A widespread ransomware campaign targeting virtual private server (VPS) providers has permanently destroyed customer data across multiple hosting companies, with the attack vector traced to a critical vulnerability in the widely-used Virtualizor management panel.
CloudCone, HostSlick, and OuiHeberg are among confirmed victims, while at least eight other providers using the same infrastructure remain at heightened risk.
CloudCone officially confirmed the grim reality in customer support tickets: user data is unrecoverable. The Los Angeles-based provider is rebuilding affected nodes from scratch rather than attempting data restoration, forcing customers to reinstall systems and rely on their own backups—if they have them. The company's status page shows servers have been offline since January 30, with recovery efforts focused on getting infrastructure operational rather than salvaging existing data.
"An attacker exploited a vulnerability to gain access to our VPS server node," CloudCone's support team wrote in ticket responses shared by affected users. "The attacker has compromised the disk associated with your server, rendering the data on the disk unrecoverable."
The attack methodology reveals sophisticated exploitation of the Virtualizor WHMCS integration plugin.
According to discussions in the LowEndTalk community, attackers leveraged vulnerabilities in how Virtualizor's billing panel plugin communicates with its API, enabling them to execute unauthorised commands across connected virtual machines without triggering standard security alerts like SSH logs.
CloudCone's incident report confirms the intrusion bypassed traditional access controls. "Evidence suggests that this activity originated through management-layer access rather than direct SSH connectivity, which explains the absence of anomalous SSH login records," the company stated, noting that unauthorised scripts were executed on affected nodes through the management interface.
HostSlick reported over 25% of its infrastructure was infected, while security researchers analysing the attack pattern identified Virtualizor's integration with WHMCS (Web Host Manager Complete Solution) as the critical weak point. The vulnerability allows attackers to escalate privileges and gain administrative control over hypervisor nodes, enabling mass encryption of all hosted virtual machines in a single operation.
The broader impact extends beyond confirmed victims. Providers using Virtualizor's WHMCS plugin identified as potentially vulnerable include ColoCloud, Virtono, SolidSEOVPS, Naranjatech, LittleCreek, DediRock, Chunkserv, and RareCloud. Security experts are urging immediate data backups from all customers using these services.
This attack fits a disturbing 2026 trend. Research from Huntress shows hypervisor-targeted ransomware surged from 3% of incidents in early 2025 to 25% in the second half of the year, with virtualisation infrastructure becoming a prime target for threat actors seeking maximum impact with minimal effort.
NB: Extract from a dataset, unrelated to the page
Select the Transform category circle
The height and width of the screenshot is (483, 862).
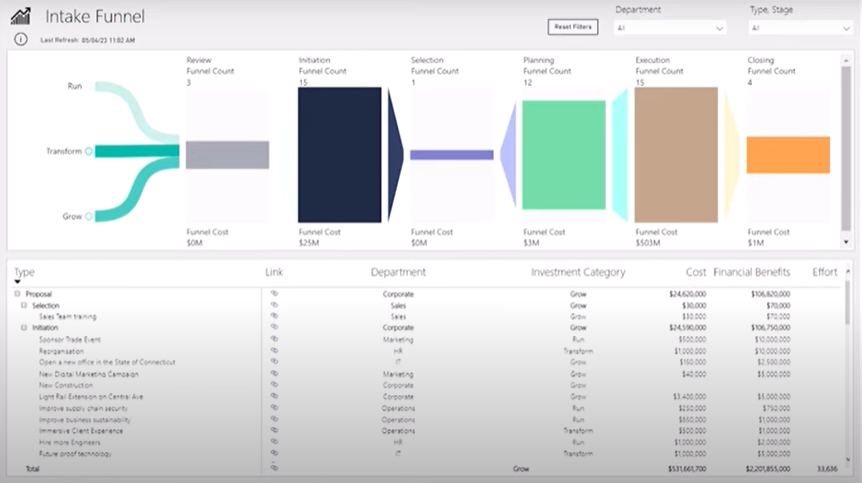point(89,151)
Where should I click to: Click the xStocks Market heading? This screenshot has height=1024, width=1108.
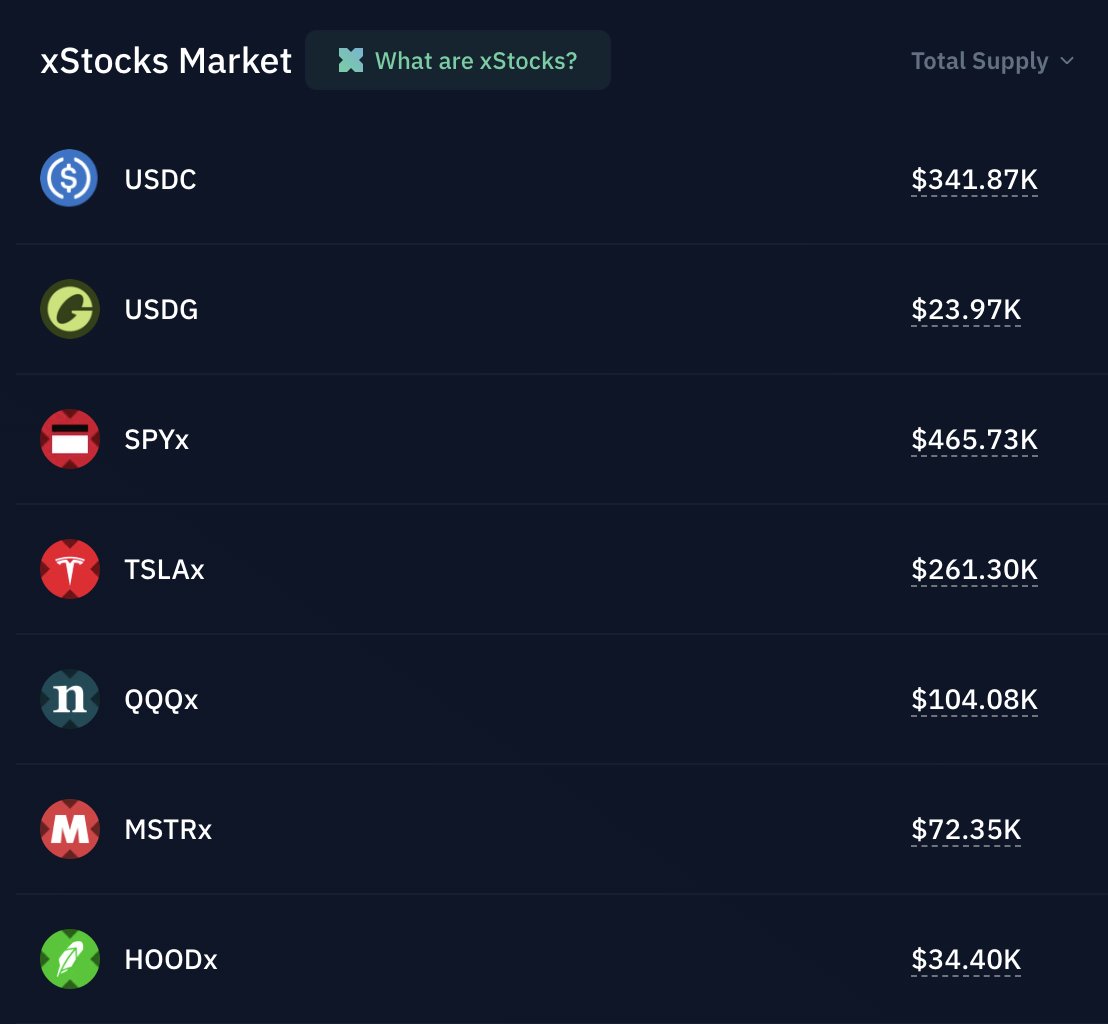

A single compromised hypervisor can encrypt dozens or hundreds of virtual machines simultaneously—exactly what happened to CloudCone's customers.
The timing coincides with increased exploitation of virtualisation platforms globally. Recent campaigns have targeted VMware ESXi vulnerabilities, with threat actors developing sophisticated toolkits that escape VM isolation to compromise host systems. While the CloudCone attack involved different software, the pattern is identical: attackers recognise that hypervisors represent high-value targets where traditional endpoint security tools often have limited visibility.
What Users Should Do Now:
For customers of affected providers: Immediately back up all critical data to external storage. Don't wait for official notifications—security researchers emphasise that affected infrastructure may remain vulnerable even after initial remediation.
For the broader VPS community: Implement automated backup schedules for all hosted applications and databases. Security professionals recommend hourly backups for critical data, with redundant copies stored on separate infrastructure.
CloudCone has not provided a timeline for when rebuilt servers will be available, stating only that affected customers will receive direct email notifications. The company emphasises that customer personal data and billing systems were not compromised—only the virtual machines themselves were affected.
The incident underscores a harsh reality of budget hosting: cheap infrastructure comes with serious risks. But as security experts note, even premium providers face these threats. The difference lies not in price but in preparation—specifically, whether you maintain backups independent of your hosting provider.
As one security researcher bluntly summarised the situation: "Your data is basically cold." For customers without backups, that assessment is devastatingly accurate.
Disclosure: This article covers an ongoing security incident. Readers should verify the current status directly with their service providers.